- [WORK INSTRUCTIONS]
Rewrite everything from "1300x620 pixels. Task: Open" down to "Looking at the screenshot, I should click(x=143, y=392).", swapping "sidebar" for "side panel" and leaving the rest unchanged.

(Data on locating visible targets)
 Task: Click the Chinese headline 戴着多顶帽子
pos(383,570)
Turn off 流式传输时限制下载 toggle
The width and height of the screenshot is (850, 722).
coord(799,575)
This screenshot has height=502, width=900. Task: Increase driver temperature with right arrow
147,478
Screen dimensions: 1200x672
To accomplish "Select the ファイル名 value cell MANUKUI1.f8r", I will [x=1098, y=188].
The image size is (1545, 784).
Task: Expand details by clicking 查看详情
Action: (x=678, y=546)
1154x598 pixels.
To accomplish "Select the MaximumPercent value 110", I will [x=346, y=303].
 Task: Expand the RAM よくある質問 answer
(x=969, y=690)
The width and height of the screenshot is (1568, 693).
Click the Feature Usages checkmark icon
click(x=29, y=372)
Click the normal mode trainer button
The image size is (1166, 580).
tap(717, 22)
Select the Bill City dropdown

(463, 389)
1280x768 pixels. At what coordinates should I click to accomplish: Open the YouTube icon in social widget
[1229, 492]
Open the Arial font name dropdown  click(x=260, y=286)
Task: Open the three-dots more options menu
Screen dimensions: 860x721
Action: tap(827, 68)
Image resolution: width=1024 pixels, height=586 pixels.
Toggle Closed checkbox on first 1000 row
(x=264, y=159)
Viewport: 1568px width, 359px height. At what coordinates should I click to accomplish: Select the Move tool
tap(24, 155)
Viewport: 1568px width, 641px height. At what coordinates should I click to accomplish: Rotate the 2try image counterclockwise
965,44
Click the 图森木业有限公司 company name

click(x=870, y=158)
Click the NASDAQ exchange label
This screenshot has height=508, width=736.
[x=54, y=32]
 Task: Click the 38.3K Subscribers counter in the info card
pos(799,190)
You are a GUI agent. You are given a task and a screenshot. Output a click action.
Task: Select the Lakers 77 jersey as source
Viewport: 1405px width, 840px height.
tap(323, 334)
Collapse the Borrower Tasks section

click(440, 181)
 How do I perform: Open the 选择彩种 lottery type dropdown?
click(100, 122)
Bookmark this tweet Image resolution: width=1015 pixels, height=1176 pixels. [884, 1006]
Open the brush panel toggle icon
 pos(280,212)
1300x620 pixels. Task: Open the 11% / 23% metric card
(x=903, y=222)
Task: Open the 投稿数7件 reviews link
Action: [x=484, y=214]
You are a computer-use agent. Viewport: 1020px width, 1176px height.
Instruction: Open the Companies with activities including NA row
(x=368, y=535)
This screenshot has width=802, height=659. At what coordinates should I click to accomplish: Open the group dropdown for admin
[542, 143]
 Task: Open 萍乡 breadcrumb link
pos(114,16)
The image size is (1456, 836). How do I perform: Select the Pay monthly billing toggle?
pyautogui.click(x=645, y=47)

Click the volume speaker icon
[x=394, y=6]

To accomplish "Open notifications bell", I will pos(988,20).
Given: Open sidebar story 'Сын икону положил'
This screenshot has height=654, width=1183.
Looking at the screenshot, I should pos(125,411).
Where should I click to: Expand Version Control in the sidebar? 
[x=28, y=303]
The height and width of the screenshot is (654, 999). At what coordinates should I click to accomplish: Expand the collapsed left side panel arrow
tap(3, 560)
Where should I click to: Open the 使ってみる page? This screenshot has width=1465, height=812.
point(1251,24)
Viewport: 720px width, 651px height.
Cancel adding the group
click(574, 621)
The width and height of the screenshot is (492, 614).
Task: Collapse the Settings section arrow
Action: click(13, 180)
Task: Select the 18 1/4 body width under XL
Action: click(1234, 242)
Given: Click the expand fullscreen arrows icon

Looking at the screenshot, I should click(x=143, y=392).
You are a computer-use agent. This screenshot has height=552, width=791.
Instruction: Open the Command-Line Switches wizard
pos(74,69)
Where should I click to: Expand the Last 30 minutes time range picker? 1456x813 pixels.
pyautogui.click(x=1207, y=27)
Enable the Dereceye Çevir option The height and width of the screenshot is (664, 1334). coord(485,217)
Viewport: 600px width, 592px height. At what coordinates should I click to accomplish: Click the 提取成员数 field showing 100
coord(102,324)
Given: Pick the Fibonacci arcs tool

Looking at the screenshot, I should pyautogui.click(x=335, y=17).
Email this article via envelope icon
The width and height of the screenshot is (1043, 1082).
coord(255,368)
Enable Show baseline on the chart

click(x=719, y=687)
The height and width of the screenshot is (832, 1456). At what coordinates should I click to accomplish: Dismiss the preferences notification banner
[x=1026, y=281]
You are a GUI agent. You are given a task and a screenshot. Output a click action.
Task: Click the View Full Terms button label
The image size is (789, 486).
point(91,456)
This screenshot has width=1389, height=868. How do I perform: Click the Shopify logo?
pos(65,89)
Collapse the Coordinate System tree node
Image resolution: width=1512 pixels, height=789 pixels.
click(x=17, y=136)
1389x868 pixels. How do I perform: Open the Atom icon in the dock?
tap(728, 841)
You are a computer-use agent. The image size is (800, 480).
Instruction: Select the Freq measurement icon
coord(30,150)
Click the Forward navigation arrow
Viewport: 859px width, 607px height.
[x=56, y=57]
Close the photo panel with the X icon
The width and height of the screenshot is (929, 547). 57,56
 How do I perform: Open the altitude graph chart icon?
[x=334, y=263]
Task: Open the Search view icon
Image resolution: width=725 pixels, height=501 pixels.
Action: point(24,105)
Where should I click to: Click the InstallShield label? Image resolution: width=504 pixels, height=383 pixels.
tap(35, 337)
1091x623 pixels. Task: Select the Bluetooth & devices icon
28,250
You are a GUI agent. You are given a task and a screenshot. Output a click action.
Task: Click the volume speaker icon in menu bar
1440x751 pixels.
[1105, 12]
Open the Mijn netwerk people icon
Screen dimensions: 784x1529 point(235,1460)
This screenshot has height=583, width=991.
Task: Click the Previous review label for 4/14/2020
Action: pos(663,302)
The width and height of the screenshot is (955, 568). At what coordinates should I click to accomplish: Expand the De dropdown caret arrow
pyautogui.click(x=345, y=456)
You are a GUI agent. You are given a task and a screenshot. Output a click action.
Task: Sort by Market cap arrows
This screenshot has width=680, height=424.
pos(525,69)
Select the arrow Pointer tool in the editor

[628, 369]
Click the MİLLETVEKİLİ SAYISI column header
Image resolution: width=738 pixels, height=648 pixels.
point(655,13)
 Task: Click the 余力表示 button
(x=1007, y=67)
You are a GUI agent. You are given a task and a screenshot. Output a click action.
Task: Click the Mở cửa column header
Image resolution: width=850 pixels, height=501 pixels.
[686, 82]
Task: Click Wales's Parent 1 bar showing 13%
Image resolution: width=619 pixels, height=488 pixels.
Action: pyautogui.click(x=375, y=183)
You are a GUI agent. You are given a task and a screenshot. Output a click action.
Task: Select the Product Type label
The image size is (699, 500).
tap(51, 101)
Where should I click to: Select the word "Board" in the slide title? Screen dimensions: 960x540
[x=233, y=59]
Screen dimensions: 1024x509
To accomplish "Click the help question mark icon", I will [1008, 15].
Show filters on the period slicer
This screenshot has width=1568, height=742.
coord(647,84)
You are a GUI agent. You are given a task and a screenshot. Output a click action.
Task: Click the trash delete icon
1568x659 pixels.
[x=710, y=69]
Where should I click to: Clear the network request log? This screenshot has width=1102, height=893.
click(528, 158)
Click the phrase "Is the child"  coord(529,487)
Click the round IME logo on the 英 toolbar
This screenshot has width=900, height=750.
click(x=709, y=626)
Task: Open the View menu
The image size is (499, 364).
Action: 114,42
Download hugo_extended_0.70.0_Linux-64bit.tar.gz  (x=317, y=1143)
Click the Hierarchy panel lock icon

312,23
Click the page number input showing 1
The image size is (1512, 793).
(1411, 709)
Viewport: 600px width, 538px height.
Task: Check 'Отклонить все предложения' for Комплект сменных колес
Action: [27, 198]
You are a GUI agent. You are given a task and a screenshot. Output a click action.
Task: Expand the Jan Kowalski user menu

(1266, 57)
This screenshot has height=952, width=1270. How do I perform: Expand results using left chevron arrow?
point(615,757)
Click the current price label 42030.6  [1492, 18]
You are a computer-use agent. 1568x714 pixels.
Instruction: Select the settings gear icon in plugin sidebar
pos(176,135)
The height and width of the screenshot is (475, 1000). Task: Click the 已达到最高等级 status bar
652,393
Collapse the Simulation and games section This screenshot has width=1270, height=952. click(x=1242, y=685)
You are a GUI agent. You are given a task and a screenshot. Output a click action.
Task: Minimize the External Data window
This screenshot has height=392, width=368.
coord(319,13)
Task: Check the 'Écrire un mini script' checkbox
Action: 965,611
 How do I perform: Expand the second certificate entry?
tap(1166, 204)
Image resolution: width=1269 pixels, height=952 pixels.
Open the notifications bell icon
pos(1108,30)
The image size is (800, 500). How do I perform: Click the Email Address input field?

- [ANSWER FOR THIS EXERCISE]
1300x620 pixels. Task: Open the 11% / 23% metric card
(x=903, y=222)
Task: Open the 投稿数7件 reviews link
Action: [x=484, y=214]
You are a computer-use agent. Viewport: 1020px width, 1176px height.
Instruction: Open the Companies with activities including NA row
(x=368, y=535)
This screenshot has width=802, height=659. At what coordinates should I click to accomplish: Open the group dropdown for admin
[542, 143]
 Task: Open 萍乡 breadcrumb link
pos(114,16)
The image size is (1456, 836). How do I perform: Select the Pay monthly billing toggle?
pyautogui.click(x=645, y=47)

Click the volume speaker icon
[x=394, y=6]

To accomplish "Open notifications bell", I will pos(988,20).
Given: Open side panel story 'Сын икону положил'
This screenshot has height=654, width=1183.
Looking at the screenshot, I should pos(125,411).
Where should I click to: Expand Version Control in the side panel? 
[x=28, y=303]
The height and width of the screenshot is (654, 999). At what coordinates should I click to accomplish: Expand the collapsed left side panel arrow
tap(3, 560)
Where should I click to: Open the 使ってみる page? This screenshot has width=1465, height=812.
point(1251,24)
Viewport: 720px width, 651px height.
Cancel adding the group
click(574, 621)
The width and height of the screenshot is (492, 614).
Task: Collapse the Settings section arrow
Action: click(13, 180)
Task: Select the 18 1/4 body width under XL
Action: click(1234, 242)
Given: Click the expand fullscreen arrows icon

Looking at the screenshot, I should click(x=143, y=392).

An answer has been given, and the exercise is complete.